I should prefix the remaining discussion here by saying that most of it does not apply to discussing performance problems at the scale of facebook, google or yahoo. The thing is, statistically speaking, none of you are building applications that will operate at that scale. Sorry if I’m the one who broke this to you, but you’re not building the next google :).

I should also state that requests per second is a really interesting metric when considering the throughput of a whole cluster. But throughput isn’t performance.

Diminshing marginal returns

The biggest problem I have with requests per second is the fact that developers seem incapable of knowing when to stop optimising their applications. As the requests per second get higher and higher, the improvements become less and less relevant. This lets us think we’ve defeated that pareto guy, while we waste ever-larger amounts of our employers’ time.

Let’s take two different performance improvements and compare them using both duration and req/s.

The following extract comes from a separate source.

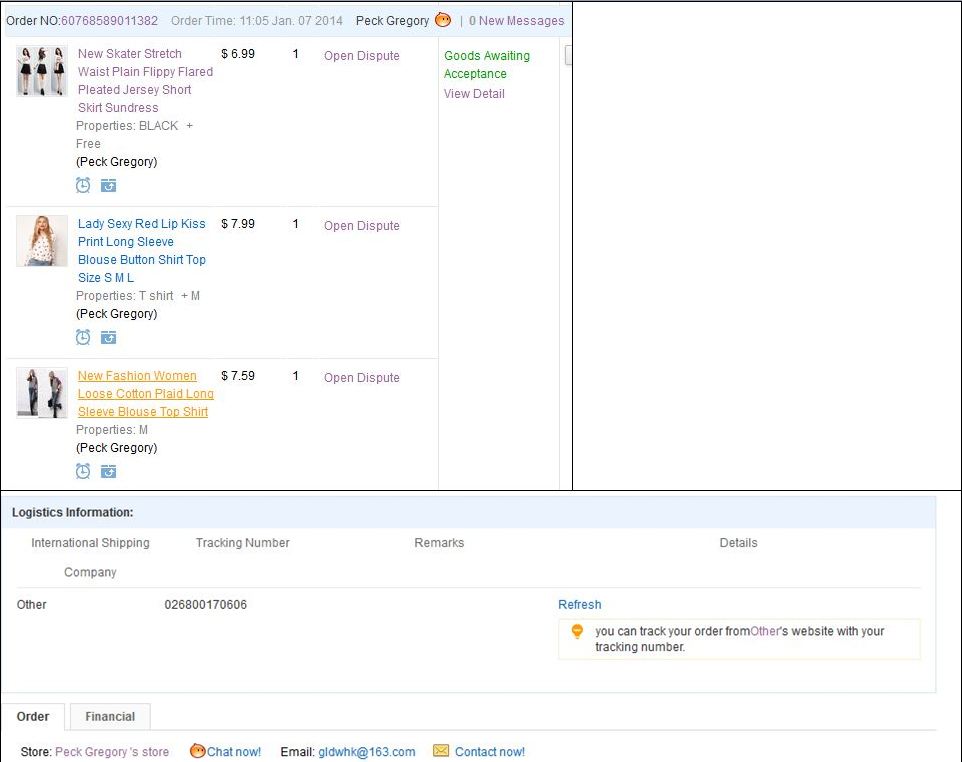This screenshot has width=962, height=762.
Task: Open Dispute for the Skater Stretch Skirt
Action: [x=361, y=56]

Patch Before After Improvement
A 120 req/s 300 req/s 180 req/s
B 3000 req/s 4000 req/s 1000 req/s

As you can see, when you use req/s as your metric, change B seems like a MUCH bigger saving. It improves performance by 1000 requests a second instead of that measly 180, give that guy a raise! But let’s see what happens when we switch to using durations:

Patch Before After Improvement
A 8.33 ms 3.33 ms 5 ms
B 0.33 ms 0.25 ms 0.08 ms

You see that the actual changes in duration in B is vanishingly tiny. 8% of one millisecond! Odds are that that improvement will vanish into statistical noise when compared to the latency of your network, or your user’s internet connection.

But when we use requests per second, that 1000 is so big and enticing that developers will do almost anything to get it. If they used durations as their metric, they’d probably have spent that time implementing a neat new feature, or responding to customer feedback.

Deltas become meaningless

A special case of my first complaint is that with requests per second the deltas aren’t meaningful without knowing the start and the finish points. As I showed above, a 1000 req/s change could be a tiny change, but it could also be an amazing performance coup. Take this next example:

Before After Diff
1 req/s 1001 req/s 1000 req/s

When expressed as durations you can see that it made a huge difference

Before After Diff
1000 ms 0.99 ms 999.01 ms

So 1000 requests per second could either be irrelevant, or fantastic. Durations don’t have this problem at all. 0.02ms is obviously questionable, and 999.01 ms is an obvious improvement.

This problem most commonly expresses itself when people say “that changeset took 50 requests per second off my application”. Without the before and after numbers, we can’t tell if that’s a big deal, or if the guy needs to take a deep breath and get back to work.

The numbers don’t add up

Finally, requests per second don’t lend themselves nicely to arithmetic, and make developers make silly decisions. The most common case I see this is when comparing web servers to put in front of their rails applications. The reasoning goes something like this:

Nginx does over 9000 requests per second, and apache only does 6000 requests per second!! I’d better use nginx unless I want to pay a 3000 requests per second tax.

When people do this comparison they seem to believe that by switching to nginx from apache their application will go from 100 req/s to 3100 req/s. As always, durations tell us a different story.

Apache Nginx Diff
6000 req/s 9000 req/s 3000 req/s
0.16 ms 0.11 ms 0.05 ms

So we can see that odds are you’ll only gain a 5% of a millisecond’s improvement when switching. Perhaps that improvement is worthwhile for your application, but is it worth the additional complexity?

Conclusion

Durations are a much more useful, and more honest, metric when comparing performance changes in your applications. Requests per second is too wide-spread for us to stop using it entirely, but please don’t use it when talking about performance of your web applications or libraries.